Photographing circumstellar disks is difficult, however, because light from the central star normally swamps the faint glow of the material around it. Powerful telescopes and new data filtering techniques have allowed astronomers to subtract the flood of distant starlight, revealing light from the objects near it, but most amateurs don't attempt such procedures. Olsen achieved the feat by carefully following steps outlined in an academic article about Beta Pictoris, he said.
That paper, written by Lecavelier and his colleagues, described a method of imaging the Beta Pictoris system by taking a photo of a similar reference star under the same conditions, and then subtracting an equal amount of light, pixel for pixel, from his Beta Pictoris image. "For this purpose, I used Alpha Pictoris," Olsen said. "This star is of nearly the same spectral type … and is also close enough to Beta in the sky so that the slight change in telescope orientation should not affect the diffraction pattern." (Diffraction caused the crosshairs seen in the photo.)
Olsen adjusted the exposure time of his photos of the stars to equalize their brightness. He then used simple software to subtract the image of Alpha from his image of Beta, producing a magnificent picture of the Beta Pictoris solar system with a shadowy spot in place of its central star, and the circumstellar disk radiating out from it.
"I was very excited when I saw that I had a faint signal from the disk itself. I lined up my image and checked it against the professional images, and I was happy to see that the orientation of what looked like the dust disk in my image coincided perfectly with what I could see in the professional images. It feels great to have captured this image," Olsen wrote in an email.
Croll and Lecavelier said astronomers can learn from amateur work like Olsen's.
"The techniques that Olsen applied, and similar techniques that astronomers have used for other sort of work, can be applied to a great many other stars in the sky," Croll wrote. "There certainly could be a lot of interesting things that professional astronomers have missed, that amateur astronomers could clue us in on."

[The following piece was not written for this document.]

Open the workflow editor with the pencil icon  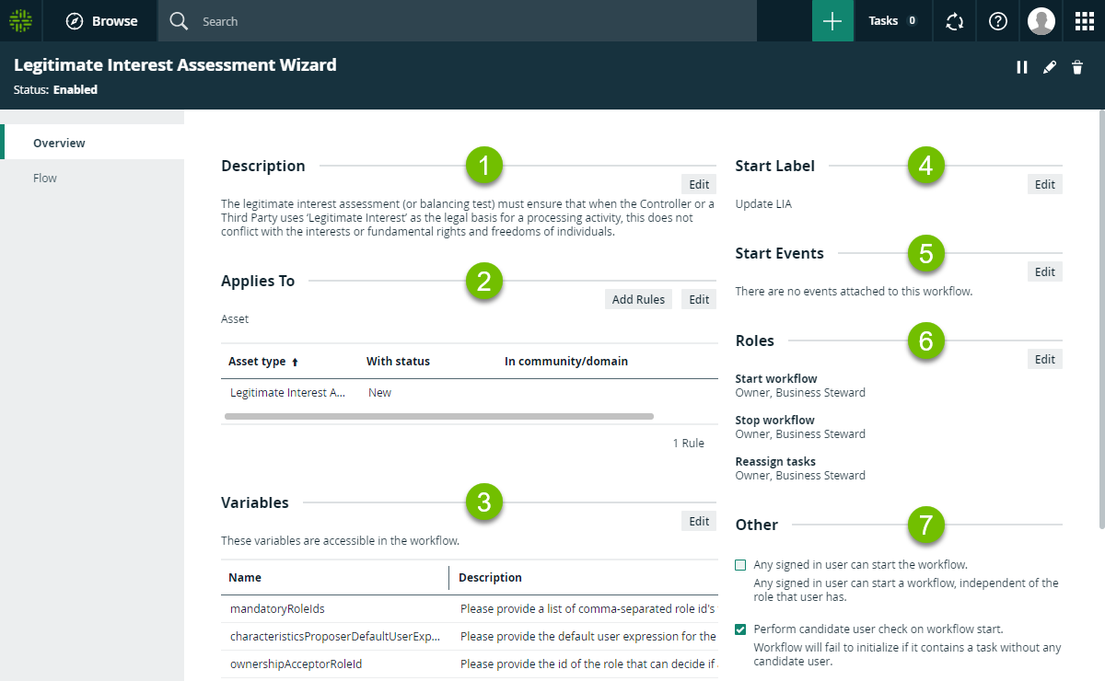coord(1050,66)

Lecavelier added that, in particular, amateurs can help scientists by surveying the transits of exoplanets around nearby stars.
Olsen has offered a bit of advice for fellow space enthusiasts: "I'd like to encourage other amateurs to go off the beaten path every now and then and try to photograph some of the more unusual things," he wrote. "There are so many exotic targets like quasars, gravitational lenses, distant galaxy clusters, etc., which are imaged a lot less often than the more traditional nebulae and bright Messier objects. And these often have a very interesting story to tell."